**Brief:**
Transcribe word for word the section of the records below that opens with the line containing "Where should I" and closes with the line containing "1348x631 pixels."; drop every picture.

**Data records:**

BEGIN

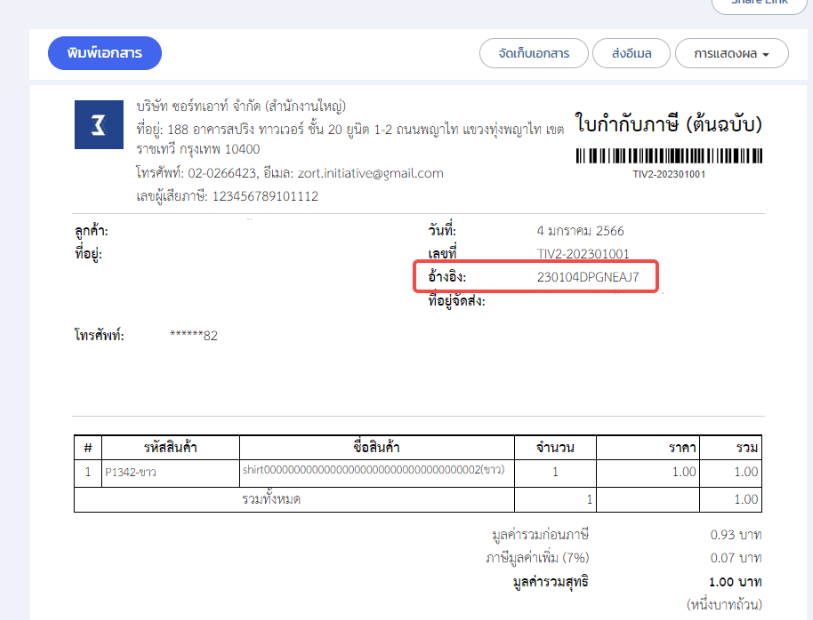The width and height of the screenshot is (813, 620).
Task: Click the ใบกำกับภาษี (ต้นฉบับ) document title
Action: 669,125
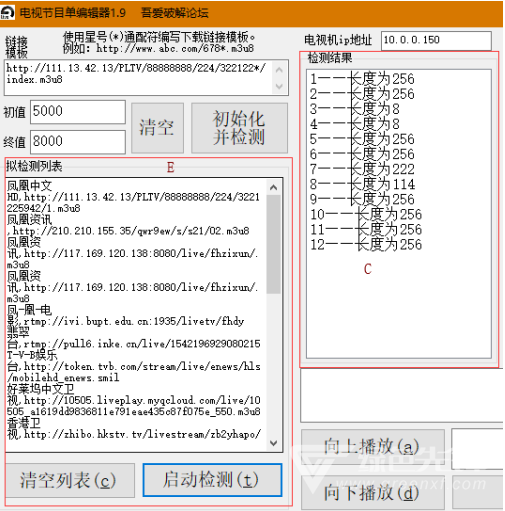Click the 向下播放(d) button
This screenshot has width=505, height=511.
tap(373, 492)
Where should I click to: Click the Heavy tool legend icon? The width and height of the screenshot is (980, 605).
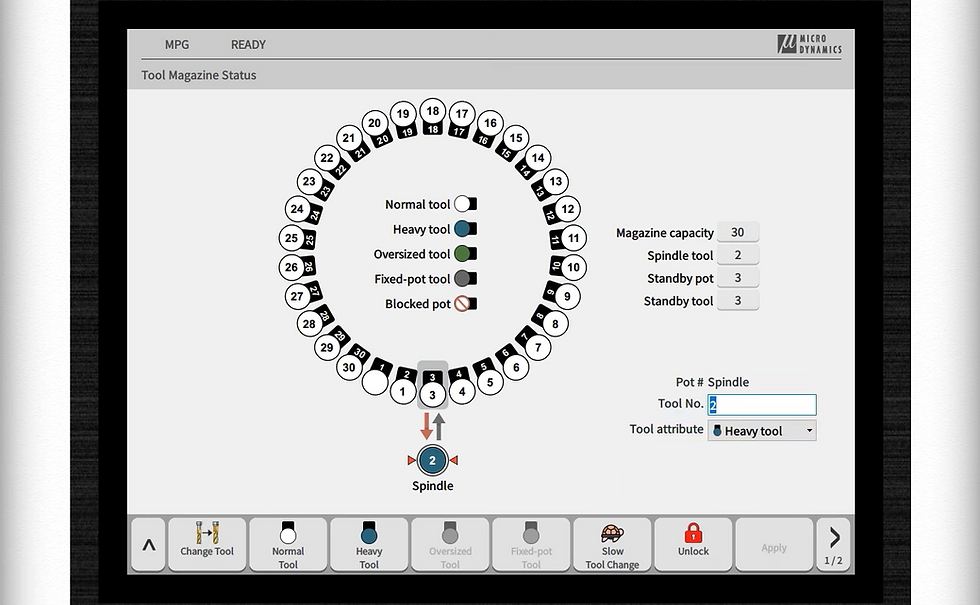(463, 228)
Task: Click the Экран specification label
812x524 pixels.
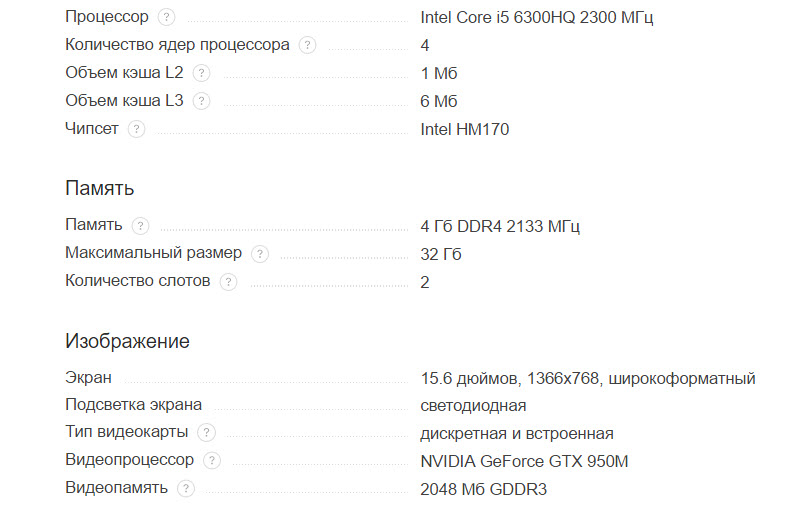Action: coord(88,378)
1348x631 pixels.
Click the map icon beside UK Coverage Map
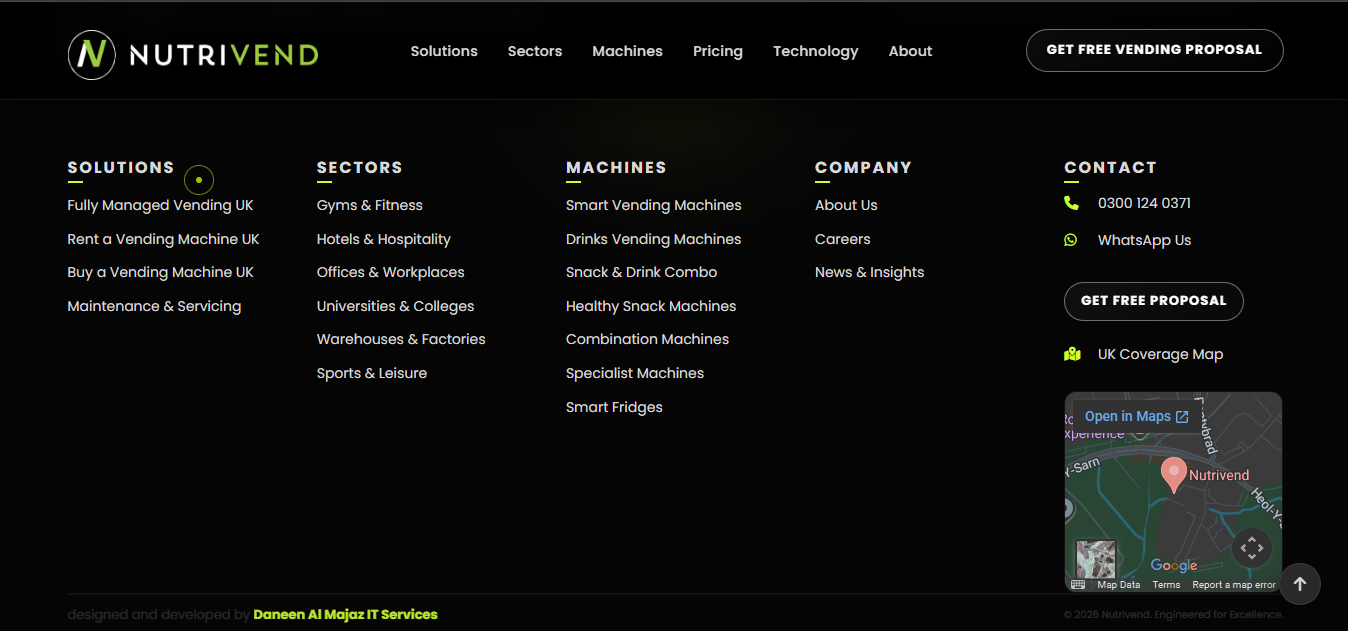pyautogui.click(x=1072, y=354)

END
BEGIN

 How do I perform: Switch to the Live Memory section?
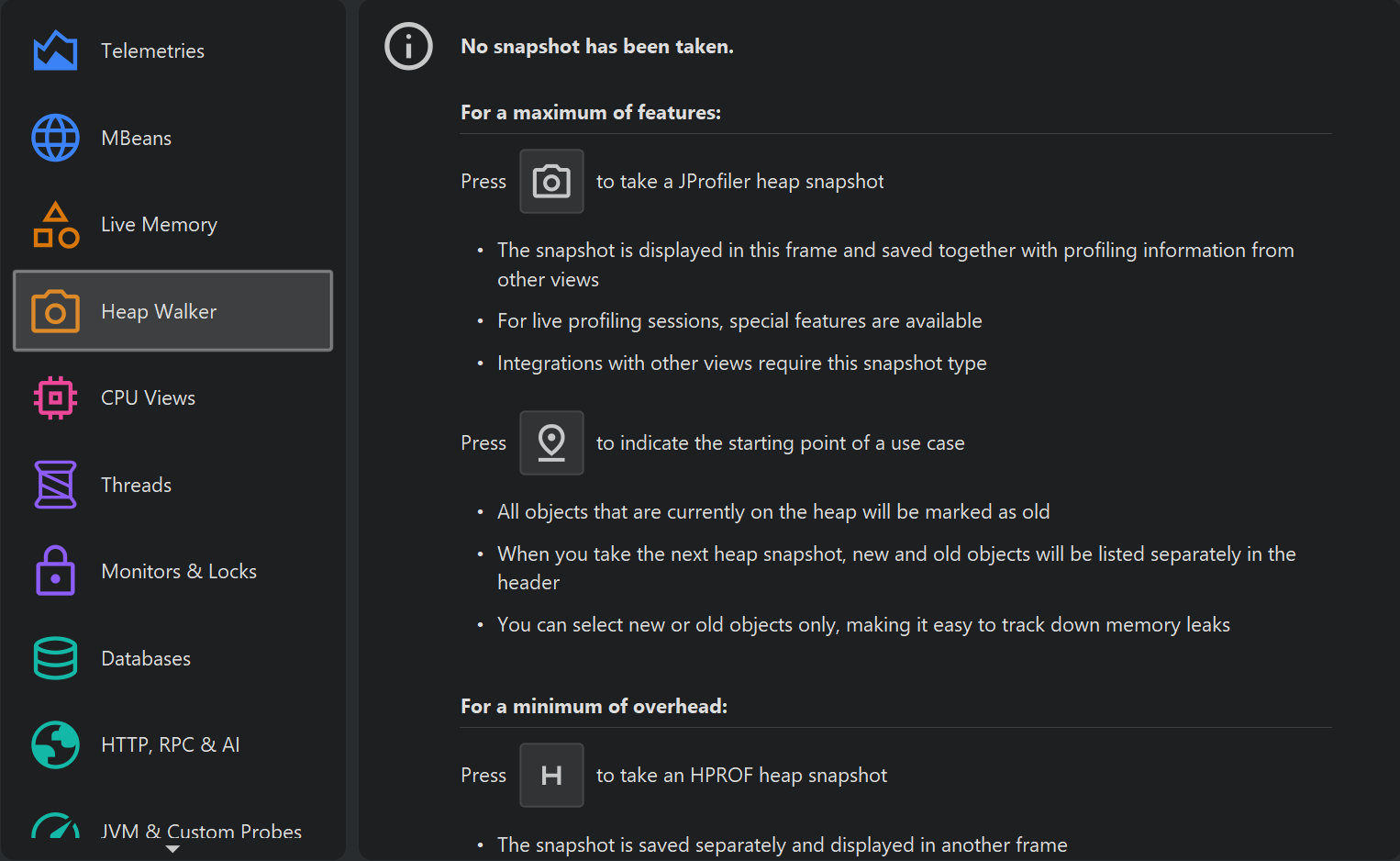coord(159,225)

END
BEGIN

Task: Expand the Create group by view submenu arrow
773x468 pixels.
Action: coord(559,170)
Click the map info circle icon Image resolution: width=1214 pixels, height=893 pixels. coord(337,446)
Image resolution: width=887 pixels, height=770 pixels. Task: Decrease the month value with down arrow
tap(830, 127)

END

**Response to this task:**
Where should I click to: Click the Heavy tool legend icon? The width and height of the screenshot is (980, 605).
(463, 228)
Task: Click the Экран specification label
812x524 pixels.
Action: coord(88,378)
1348x631 pixels.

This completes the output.